**Goal of the exercise**
Nothing may be left out or changed. Print every entry.

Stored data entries
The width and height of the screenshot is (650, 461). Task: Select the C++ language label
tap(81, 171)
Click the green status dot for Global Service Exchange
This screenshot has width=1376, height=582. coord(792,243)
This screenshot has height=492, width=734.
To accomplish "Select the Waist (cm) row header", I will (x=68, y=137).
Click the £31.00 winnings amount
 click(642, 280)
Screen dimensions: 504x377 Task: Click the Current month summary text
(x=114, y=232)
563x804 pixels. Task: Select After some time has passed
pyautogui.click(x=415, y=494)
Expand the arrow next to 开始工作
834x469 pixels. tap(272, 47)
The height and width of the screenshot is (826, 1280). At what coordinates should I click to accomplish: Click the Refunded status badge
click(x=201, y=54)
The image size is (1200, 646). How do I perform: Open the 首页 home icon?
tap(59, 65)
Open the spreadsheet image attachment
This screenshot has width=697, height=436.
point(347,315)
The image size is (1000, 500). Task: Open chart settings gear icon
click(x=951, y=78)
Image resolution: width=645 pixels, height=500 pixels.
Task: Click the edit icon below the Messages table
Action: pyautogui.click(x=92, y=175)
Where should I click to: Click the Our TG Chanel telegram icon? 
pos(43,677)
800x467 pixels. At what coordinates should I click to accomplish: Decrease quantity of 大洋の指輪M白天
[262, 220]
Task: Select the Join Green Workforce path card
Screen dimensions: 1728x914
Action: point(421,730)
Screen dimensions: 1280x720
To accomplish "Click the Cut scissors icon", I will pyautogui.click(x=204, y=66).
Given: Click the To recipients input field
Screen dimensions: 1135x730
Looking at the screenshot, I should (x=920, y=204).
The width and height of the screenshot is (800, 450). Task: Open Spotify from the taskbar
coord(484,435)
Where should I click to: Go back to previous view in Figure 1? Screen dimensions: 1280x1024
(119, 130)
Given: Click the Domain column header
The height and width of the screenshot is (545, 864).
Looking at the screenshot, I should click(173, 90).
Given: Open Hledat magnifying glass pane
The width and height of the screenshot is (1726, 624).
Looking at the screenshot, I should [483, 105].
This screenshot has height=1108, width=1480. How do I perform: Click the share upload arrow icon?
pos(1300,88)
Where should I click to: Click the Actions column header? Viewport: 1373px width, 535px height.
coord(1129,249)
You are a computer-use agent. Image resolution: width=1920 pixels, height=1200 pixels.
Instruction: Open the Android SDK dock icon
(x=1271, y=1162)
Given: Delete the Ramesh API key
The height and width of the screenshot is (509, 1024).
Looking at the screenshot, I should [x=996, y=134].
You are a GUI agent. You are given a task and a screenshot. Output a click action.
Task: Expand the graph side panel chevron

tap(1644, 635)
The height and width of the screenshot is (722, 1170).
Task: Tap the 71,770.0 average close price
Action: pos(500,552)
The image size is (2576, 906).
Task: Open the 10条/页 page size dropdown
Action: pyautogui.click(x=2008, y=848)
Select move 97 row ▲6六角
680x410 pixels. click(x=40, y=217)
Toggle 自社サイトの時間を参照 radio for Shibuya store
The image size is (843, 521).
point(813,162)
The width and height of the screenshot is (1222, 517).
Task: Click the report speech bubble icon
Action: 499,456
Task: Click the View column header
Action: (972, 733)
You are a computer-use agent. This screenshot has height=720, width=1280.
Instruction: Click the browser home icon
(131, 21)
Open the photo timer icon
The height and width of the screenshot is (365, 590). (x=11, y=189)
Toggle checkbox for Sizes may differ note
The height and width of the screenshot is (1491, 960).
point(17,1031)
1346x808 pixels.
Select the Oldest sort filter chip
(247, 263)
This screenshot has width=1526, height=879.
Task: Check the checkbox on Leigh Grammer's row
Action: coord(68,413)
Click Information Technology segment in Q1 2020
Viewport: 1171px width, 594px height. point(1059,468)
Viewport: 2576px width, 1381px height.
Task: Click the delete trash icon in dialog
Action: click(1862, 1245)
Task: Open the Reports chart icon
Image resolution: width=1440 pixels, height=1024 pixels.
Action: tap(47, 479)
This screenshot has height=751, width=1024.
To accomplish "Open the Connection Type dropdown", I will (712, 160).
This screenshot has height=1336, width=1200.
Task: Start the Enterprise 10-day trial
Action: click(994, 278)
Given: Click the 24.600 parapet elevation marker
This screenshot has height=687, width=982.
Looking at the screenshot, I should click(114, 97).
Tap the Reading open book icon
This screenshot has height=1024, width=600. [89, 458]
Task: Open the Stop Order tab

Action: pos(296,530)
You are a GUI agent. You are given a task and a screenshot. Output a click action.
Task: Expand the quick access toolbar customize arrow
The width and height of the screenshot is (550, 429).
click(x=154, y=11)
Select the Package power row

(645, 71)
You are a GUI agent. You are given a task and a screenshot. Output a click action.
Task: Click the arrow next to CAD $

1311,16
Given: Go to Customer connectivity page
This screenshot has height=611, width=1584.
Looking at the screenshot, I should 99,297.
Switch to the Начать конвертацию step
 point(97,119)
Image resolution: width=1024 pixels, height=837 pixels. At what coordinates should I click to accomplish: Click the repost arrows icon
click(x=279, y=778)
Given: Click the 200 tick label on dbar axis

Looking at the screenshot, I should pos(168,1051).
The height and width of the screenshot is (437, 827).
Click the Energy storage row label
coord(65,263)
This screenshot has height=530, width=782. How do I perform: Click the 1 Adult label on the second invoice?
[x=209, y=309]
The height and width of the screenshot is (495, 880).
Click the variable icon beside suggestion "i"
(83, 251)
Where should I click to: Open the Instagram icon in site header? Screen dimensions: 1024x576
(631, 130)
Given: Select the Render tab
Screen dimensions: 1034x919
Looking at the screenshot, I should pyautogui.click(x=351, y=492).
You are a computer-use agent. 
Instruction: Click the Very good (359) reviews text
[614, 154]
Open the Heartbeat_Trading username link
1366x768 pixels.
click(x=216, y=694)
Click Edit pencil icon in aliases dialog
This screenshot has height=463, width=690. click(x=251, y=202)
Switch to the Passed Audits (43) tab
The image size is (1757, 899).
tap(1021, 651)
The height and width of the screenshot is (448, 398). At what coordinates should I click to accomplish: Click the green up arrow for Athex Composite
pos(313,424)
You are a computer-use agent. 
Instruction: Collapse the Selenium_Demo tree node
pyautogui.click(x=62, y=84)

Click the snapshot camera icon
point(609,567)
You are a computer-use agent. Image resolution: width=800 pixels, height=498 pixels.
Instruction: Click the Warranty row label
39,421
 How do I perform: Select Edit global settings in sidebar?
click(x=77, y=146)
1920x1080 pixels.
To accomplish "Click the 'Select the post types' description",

**Solved exercise**
The width and height of the screenshot is (650, 461). Task: Select the C++ language label
tap(81, 171)
Click the green status dot for Global Service Exchange
This screenshot has width=1376, height=582. coord(792,243)
This screenshot has height=492, width=734.
To accomplish "Select the Waist (cm) row header", I will (x=68, y=137).
Click the £31.00 winnings amount
 click(642, 280)
Screen dimensions: 504x377 Task: Click the Current month summary text
(x=114, y=232)
563x804 pixels. Task: Select After some time has passed
pyautogui.click(x=415, y=494)
Expand the arrow next to 开始工作
834x469 pixels. tap(272, 47)
The height and width of the screenshot is (826, 1280). At what coordinates should I click to accomplish: Click the Refunded status badge
click(x=201, y=54)
The image size is (1200, 646). How do I perform: Open the 首页 home icon?
tap(59, 65)
Open the spreadsheet image attachment
This screenshot has width=697, height=436.
point(347,315)
The image size is (1000, 500). Task: Open chart settings gear icon
click(x=951, y=78)
Image resolution: width=645 pixels, height=500 pixels.
Task: Click the edit icon below the Messages table
Action: pyautogui.click(x=92, y=175)
Where should I click to: Click the Our TG Chanel telegram icon? 
pos(43,677)
800x467 pixels. At what coordinates should I click to accomplish: Decrease quantity of 大洋の指輪M白天
[262, 220]
Task: Select the Join Green Workforce path card
Screen dimensions: 1728x914
Action: point(421,730)
Screen dimensions: 1280x720
To accomplish "Click the Cut scissors icon", I will pyautogui.click(x=204, y=66).
Given: Click the To recipients input field
Screen dimensions: 1135x730
Looking at the screenshot, I should (x=920, y=204).
The width and height of the screenshot is (800, 450). Task: Open Spotify from the taskbar
coord(484,435)
Where should I click to: Go back to previous view in Figure 1? Screen dimensions: 1280x1024
(119, 130)
Given: Click the Domain column header
The height and width of the screenshot is (545, 864).
Looking at the screenshot, I should click(173, 90).
Given: Open Hledat magnifying glass pane
The width and height of the screenshot is (1726, 624).
Looking at the screenshot, I should [483, 105].
This screenshot has height=1108, width=1480. How do I perform: Click the share upload arrow icon?
pos(1300,88)
Where should I click to: Click the Actions column header? Viewport: 1373px width, 535px height.
coord(1129,249)
You are a computer-use agent. Image resolution: width=1920 pixels, height=1200 pixels.
Instruction: Open the Android SDK dock icon
(x=1271, y=1162)
Given: Delete the Ramesh API key
The height and width of the screenshot is (509, 1024).
Looking at the screenshot, I should [x=996, y=134].
You are a GUI agent. You are given a task and a screenshot. Output a click action.
Task: Expand the graph side panel chevron

tap(1644, 635)
The height and width of the screenshot is (722, 1170).
Task: Tap the 71,770.0 average close price
Action: pos(500,552)
The image size is (2576, 906).
Task: Open the 10条/页 page size dropdown
Action: pyautogui.click(x=2008, y=848)
Select move 97 row ▲6六角
680x410 pixels. click(x=40, y=217)
Toggle 自社サイトの時間を参照 radio for Shibuya store
The image size is (843, 521).
point(813,162)
The width and height of the screenshot is (1222, 517).
Task: Click the report speech bubble icon
Action: 499,456
Task: Click the View column header
Action: (972, 733)
You are a computer-use agent. This screenshot has height=720, width=1280.
Instruction: Click the browser home icon
(131, 21)
Open the photo timer icon
The height and width of the screenshot is (365, 590). (x=11, y=189)
Toggle checkbox for Sizes may differ note
The height and width of the screenshot is (1491, 960).
point(17,1031)
1346x808 pixels.
Select the Oldest sort filter chip
(247, 263)
This screenshot has width=1526, height=879.
Task: Check the checkbox on Leigh Grammer's row
Action: coord(68,413)
Click Information Technology segment in Q1 2020
Viewport: 1171px width, 594px height. point(1059,468)
Viewport: 2576px width, 1381px height.
Task: Click the delete trash icon in dialog
Action: click(1862, 1245)
Task: Open the Reports chart icon
Image resolution: width=1440 pixels, height=1024 pixels.
Action: tap(47, 479)
This screenshot has height=751, width=1024.
To accomplish "Open the Connection Type dropdown", I will (712, 160).
This screenshot has height=1336, width=1200.
Task: Start the Enterprise 10-day trial
Action: click(994, 278)
Given: Click the 24.600 parapet elevation marker
This screenshot has height=687, width=982.
Looking at the screenshot, I should click(114, 97).
Tap the Reading open book icon
This screenshot has height=1024, width=600. [89, 458]
Task: Open the Stop Order tab

Action: pos(296,530)
You are a GUI agent. You are given a task and a screenshot. Output a click action.
Task: Expand the quick access toolbar customize arrow
The width and height of the screenshot is (550, 429).
click(x=154, y=11)
Select the Package power row

(645, 71)
You are a GUI agent. You are given a task and a screenshot. Output a click action.
Task: Click the arrow next to CAD $

1311,16
Given: Go to Customer connectivity page
This screenshot has height=611, width=1584.
Looking at the screenshot, I should 99,297.
Switch to the Начать конвертацию step
 point(97,119)
Image resolution: width=1024 pixels, height=837 pixels. At what coordinates should I click to accomplish: Click the repost arrows icon
click(x=279, y=778)
Given: Click the 200 tick label on dbar axis

Looking at the screenshot, I should pos(168,1051).
The height and width of the screenshot is (437, 827).
Click the Energy storage row label
coord(65,263)
This screenshot has height=530, width=782. How do I perform: Click the 1 Adult label on the second invoice?
[x=209, y=309]
The height and width of the screenshot is (495, 880).
Click the variable icon beside suggestion "i"
(83, 251)
Where should I click to: Open the Instagram icon in site header? Screen dimensions: 1024x576
(631, 130)
Given: Select the Render tab
Screen dimensions: 1034x919
Looking at the screenshot, I should pyautogui.click(x=351, y=492).
You are a computer-use agent. 
Instruction: Click the Very good (359) reviews text
[614, 154]
Open the Heartbeat_Trading username link
1366x768 pixels.
click(x=216, y=694)
Click Edit pencil icon in aliases dialog
This screenshot has height=463, width=690. click(x=251, y=202)
Switch to the Passed Audits (43) tab
The image size is (1757, 899).
tap(1021, 651)
The height and width of the screenshot is (448, 398). At what coordinates should I click to accomplish: Click the green up arrow for Athex Composite
pos(313,424)
You are a computer-use agent. 
Instruction: Collapse the Selenium_Demo tree node
pyautogui.click(x=62, y=84)

Click the snapshot camera icon
point(609,567)
You are a computer-use agent. Image resolution: width=800 pixels, height=498 pixels.
Instruction: Click the Warranty row label
39,421
 How do I perform: Select Edit global settings in sidebar?
click(x=77, y=146)
1920x1080 pixels.
To accomplish "Click the 'Select the post types' description",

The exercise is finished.